Try it
Using the passage below about Shelly O'Neal and SO Wellness, explain in one to three sentences why SO Wellness designs personalized wellness programs for organizations.

With thirty-five years of experience in the mental health, wellness, and healthcare industry, Shelly O’Neal is considered an expert at her craft. Born and raised in southern Illinois, she became a therapist and provided counseling before ultimately starting her own health care company. Thriving in watching her clients take control back over their lives, O’Neal began working with companies to do training and wellness activities for their employees actively working on prioritizing their mental health. After many years as a healthcare professional and entrepreneur, she wanted to shift her focus back to coaching and prevention to help normalize wellness. After encouragement from others, she made the leap and SO Wellness was born!
SO Wellness’ mission is to help organizations by designing personalized wellness programs to improve employee performance, attendance, and retention. One of their main goals is to help individuals and organizations function at their highest level using the Four Pillars of Wellness - Emotional, Physical, Spiritual, and Financial. Splitting her time between Nashville and her farm in Kentucky, O’Neal strives to instill healthy habits in all she comes across.

Record excerpts
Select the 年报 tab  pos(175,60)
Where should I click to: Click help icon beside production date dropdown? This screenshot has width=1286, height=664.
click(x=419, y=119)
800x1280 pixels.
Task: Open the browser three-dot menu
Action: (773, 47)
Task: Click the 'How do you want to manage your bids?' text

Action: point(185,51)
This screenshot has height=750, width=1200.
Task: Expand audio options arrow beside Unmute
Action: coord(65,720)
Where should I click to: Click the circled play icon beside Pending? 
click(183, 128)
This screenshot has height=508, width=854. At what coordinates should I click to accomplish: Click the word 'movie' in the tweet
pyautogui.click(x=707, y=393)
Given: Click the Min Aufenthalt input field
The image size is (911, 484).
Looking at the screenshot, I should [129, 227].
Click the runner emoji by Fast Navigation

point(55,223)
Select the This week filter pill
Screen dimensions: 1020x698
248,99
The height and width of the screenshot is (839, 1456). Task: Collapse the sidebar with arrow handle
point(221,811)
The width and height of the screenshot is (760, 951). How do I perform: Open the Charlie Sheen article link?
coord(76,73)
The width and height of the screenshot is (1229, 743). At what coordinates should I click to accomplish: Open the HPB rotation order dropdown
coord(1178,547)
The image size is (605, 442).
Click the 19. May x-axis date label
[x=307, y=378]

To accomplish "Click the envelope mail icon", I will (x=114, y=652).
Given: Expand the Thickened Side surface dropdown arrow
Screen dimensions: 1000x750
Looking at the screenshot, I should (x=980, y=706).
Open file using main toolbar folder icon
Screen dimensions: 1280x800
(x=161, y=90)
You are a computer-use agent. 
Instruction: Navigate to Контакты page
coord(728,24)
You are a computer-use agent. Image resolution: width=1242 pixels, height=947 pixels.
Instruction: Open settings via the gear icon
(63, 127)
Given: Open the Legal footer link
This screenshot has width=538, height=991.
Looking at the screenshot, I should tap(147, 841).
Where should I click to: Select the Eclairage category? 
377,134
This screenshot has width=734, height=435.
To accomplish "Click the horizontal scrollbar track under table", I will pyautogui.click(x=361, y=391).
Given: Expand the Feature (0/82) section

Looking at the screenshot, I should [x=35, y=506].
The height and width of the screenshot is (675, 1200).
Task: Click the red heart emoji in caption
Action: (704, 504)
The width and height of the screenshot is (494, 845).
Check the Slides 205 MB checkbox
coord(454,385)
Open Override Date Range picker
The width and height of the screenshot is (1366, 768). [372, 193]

Solution to this task
SO Wellness designs personalized wellness programs to help organizations improve employee performance, attendance, and retention. Its aim is to help individuals and organizations function at their highest level through the Four Pillars of Wellness: Emotional, Physical, Spiritual, and Financial.